In fact I am reminded of the Chairman of Cadbury being interviewed last week, after the announcement that the board had accepted Krafts bid for the company. The chairman said this is a bitter sweet moment for me. Sweet because as a chairman to the board I must maximise shareholder return and my shareholders are very happy. But we never did get onto the bitter part, I wonder why?
She writes,
What the election and the global embrace of Obama’s brand proved decisively is that there is a tremendous appetite for progressive change – that many, many people do not want markets opened at gunpoint, are repelled by torture, believe passionately in civil liberties, want corporations out of politics, see global warming as the fight of our time, and very much want to be part of a political project larger than themselves.

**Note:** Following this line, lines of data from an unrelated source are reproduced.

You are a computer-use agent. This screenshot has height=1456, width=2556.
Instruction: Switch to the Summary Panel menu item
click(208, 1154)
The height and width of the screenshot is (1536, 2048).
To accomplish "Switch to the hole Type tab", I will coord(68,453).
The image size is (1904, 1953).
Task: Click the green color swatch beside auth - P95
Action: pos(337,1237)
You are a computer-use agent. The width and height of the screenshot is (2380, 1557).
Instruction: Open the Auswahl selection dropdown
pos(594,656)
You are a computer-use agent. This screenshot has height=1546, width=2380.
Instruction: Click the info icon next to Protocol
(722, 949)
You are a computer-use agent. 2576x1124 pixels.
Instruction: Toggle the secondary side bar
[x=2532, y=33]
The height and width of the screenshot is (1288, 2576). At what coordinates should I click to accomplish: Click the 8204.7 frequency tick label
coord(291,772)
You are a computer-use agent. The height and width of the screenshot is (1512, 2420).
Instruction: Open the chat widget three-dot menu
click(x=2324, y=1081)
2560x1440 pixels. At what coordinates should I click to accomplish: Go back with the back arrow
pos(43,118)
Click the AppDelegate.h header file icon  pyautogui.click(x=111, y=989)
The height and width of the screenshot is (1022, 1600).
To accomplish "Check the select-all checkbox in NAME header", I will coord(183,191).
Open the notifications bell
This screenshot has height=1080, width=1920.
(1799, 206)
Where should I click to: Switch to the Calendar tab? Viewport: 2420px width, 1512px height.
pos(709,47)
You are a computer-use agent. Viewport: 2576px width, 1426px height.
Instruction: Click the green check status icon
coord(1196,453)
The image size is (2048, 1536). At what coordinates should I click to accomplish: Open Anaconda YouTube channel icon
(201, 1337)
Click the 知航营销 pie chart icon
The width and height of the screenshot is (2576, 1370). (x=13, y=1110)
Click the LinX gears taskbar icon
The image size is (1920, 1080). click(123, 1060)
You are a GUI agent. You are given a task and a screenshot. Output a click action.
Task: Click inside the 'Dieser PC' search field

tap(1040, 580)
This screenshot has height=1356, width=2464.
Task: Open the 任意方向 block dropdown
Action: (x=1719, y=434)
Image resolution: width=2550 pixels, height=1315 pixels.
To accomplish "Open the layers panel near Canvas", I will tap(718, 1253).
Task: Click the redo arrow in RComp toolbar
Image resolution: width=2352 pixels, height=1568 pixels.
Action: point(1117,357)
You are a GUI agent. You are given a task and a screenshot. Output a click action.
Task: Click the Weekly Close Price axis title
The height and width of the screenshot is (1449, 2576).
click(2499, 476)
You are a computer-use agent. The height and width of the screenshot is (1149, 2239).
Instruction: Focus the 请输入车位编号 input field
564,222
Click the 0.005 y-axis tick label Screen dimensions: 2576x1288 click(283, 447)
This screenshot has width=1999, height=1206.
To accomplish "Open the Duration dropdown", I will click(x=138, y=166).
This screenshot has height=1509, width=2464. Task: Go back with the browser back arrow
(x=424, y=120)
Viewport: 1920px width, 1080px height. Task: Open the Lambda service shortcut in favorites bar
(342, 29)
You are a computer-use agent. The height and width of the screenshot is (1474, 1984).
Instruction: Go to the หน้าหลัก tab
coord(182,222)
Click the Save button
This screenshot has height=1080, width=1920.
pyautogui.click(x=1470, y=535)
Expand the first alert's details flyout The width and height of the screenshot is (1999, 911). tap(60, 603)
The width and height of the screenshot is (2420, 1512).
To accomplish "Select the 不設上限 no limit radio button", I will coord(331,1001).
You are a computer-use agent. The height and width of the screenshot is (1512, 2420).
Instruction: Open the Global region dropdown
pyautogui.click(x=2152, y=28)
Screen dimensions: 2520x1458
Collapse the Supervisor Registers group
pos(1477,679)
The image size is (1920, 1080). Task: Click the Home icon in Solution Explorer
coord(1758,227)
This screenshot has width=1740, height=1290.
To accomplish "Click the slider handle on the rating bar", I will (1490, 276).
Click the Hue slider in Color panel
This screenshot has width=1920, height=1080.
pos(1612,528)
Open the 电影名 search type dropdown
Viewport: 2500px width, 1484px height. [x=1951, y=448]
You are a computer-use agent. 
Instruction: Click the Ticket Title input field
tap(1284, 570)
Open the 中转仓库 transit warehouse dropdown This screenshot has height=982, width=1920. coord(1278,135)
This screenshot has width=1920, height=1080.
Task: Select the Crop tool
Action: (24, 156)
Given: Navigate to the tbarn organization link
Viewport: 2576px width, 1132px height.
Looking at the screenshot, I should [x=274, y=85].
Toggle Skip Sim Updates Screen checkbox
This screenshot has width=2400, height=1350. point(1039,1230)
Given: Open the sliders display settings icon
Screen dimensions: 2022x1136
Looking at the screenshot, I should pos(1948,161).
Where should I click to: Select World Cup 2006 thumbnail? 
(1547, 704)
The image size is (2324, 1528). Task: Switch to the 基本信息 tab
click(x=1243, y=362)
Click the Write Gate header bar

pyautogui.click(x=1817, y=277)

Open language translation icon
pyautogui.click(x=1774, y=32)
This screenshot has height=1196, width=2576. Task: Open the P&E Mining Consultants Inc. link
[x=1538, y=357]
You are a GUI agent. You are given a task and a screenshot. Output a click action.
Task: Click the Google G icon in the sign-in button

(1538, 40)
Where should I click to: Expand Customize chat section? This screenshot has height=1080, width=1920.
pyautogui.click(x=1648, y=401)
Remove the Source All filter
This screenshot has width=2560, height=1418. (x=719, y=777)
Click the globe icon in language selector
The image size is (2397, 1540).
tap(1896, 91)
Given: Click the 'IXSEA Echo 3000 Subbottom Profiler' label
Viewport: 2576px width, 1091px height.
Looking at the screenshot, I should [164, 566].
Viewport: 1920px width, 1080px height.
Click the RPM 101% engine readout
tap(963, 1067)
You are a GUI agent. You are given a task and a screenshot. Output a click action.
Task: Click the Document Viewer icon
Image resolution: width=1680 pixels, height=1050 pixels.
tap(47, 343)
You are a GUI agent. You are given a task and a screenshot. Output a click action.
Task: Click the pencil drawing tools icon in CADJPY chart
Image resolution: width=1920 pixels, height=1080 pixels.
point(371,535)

Klein’s piece asks this question – Is it so that, Obama is not the first, but is in fact, the last of a kind? Is he our bridge, Our gateway to something different. We don’t want to go back to the way things used to be, we are in need of something else, a return to the Enlightenment on terms that are relevant and specific to our time – a view espoused by Richard Sennett. And for those that believe this is a recent development, outside of the 2 world wars, humanity has struggled for identity in a modern and then post modern world. We have worked it out for ourselves this dirty little secret that bling, and shopping does not make us happy, inevitably, something’s gotta give. And the “anti-globalisation movement”, which in fact was a voice far more subtle and complex as regards its issues than its nom de guerre suggested. Was only snuffed out, as the War on Terror got underway, crushing any form of dissent in its path. But as Klein’s final conclusion is telling as we are in the process of inverting the hierarchical process. Communication technologies can be wielded as powerful political agents of change.
As Studs Terkel, the great oral historian, used to say: “Hope has never trickled down. It has always sprung up.”